The background of this guy: handsome, man-of-color, college educated from a Big 10 school, about 5"11" in height, no kids, never been married, early 40's, great full-time job-plus owns 2 up and growing businesses (including a weed dispensary), home owner, good credit, loves watching football and basketball, and likes to travel (especially to sporting events). He is a great catch.

He has been texting me LOT lately, daily. I am flattered, indefinitely. We both are career focused and have a lot in common. But, I'm hesitant for some reason. Maybe I am intimidated to like someone or love someone again, that I just shy away from it as a defense tactic. And maybe I'm also fearful of liking someone or loving someone because I know the possible outcomes due to personal experience. Or maybe I'm just confused that I am not sure of what I want. Or maybe it is everything meshed in one complex ball! I know I want to do well in my career and I do not want a person to get in my way of that. LOL, I am sounding a bit dramatic right now, I know. But, LADIES, do you remember when you were crushed with hurt in a relationship? Or you had anxiety due to your relationship because you did not know what to do with your piece of s*** man? I just think of all that mess I once dealt with and think, "Oh geez, I choose to not put myself in that position again."

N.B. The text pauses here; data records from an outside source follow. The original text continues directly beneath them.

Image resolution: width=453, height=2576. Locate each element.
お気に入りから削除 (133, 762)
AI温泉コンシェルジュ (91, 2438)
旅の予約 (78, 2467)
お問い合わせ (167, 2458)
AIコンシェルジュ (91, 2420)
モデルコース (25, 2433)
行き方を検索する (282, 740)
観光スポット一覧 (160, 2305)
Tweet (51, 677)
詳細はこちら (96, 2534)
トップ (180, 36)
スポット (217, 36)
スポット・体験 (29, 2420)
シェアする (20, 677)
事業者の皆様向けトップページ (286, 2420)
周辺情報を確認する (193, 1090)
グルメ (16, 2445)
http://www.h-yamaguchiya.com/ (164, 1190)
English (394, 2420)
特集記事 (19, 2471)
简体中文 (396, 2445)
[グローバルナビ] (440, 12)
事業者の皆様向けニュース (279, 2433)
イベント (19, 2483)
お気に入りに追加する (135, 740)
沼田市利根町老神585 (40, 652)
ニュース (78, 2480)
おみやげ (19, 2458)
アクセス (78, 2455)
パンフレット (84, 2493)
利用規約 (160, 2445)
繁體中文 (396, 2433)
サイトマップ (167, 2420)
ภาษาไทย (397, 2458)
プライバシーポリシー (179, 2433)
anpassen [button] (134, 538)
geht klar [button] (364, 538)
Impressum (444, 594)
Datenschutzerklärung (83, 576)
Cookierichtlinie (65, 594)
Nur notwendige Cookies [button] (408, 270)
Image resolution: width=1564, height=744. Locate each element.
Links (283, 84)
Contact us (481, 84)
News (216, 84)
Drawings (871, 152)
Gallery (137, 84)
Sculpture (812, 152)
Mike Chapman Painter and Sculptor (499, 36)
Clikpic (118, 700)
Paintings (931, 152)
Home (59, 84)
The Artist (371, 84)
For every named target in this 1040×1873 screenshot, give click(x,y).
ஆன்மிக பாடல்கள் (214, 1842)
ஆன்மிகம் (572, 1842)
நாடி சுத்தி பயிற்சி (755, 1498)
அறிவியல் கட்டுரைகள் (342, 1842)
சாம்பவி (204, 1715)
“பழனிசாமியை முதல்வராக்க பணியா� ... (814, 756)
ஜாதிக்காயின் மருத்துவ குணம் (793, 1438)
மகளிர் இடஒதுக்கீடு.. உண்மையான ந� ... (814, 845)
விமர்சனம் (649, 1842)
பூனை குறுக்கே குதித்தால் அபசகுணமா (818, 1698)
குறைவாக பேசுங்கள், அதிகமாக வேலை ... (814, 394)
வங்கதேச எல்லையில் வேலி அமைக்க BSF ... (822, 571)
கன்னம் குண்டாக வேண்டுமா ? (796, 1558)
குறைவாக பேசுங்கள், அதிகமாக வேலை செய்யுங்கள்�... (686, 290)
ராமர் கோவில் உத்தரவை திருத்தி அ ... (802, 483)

Hi, my name is Crystal and I'm intimidated, fearful, and confused about this whole dating thing.

Monday, March 26, 2018

Do Native Women Feel Unworthy of Love?

I had a thought triggered while watching "Being Mary Jane" about my own life and the Native community at-large. Do Native women also feel not worthy of being loved and in a good relationship? Too often we see Native women being in abusive relationships. Too often we see Native women experience sexual assault and violence, and are those experiences permeating into our mental unconsciousness? Do we feel we are unworthy of love, a good and healthy type of love.

I have experienced being verbally and physically abused in a relationship, so I can understand some of my personal psyche. At the time I was young and did not know better. I thought maybe this is how love is supposed to be? I was naïve. I was clueless. I was in love. I dealt with a lot. However, I knew that what I was experiencing was not right - it did not feel right and I cried a lot.  I know for a fact that 90% of Native or more experience or have experienced verbal and/or physical abuse. If this is considered a norm in our community, how do we change it? How do we talk about it? In our community, talking about domestic violence is considered taboo, because we do not want to "rat" out people who do wrong things. We do not expose what is going in our household. However, that could be considered part of the issue. At the end, do you feel as a Native woman should you receive the best?

I also had an enlightenment from my own thoughts. Personally, I have been challenged with the rough world of academia. The academy constantly tells, especially women in color in science, that we are not smart enough-good enough-well trained enough. I wonder if the consistent harsh environment has seeped through my psyche unconsciously as well? In some aspects, it's as if the whole world is telling you that you're not good enough and how does that impact our personal relationships? How does it impact mine? Or does it? (A question I have to ask myself)

When we find a good man, do we also possess that imposter syndrome? The imposter syndrome is a thought that we are an imposter and do not belong here and this term is often used in people of color who are in academia. As Native women, do we psych ourselves out by finding something wrong with a good man because he is too good, and make excuses for the not so good men because that is our norm? If we do, then how do we change our personal framework and demand-expect-receive-believe better?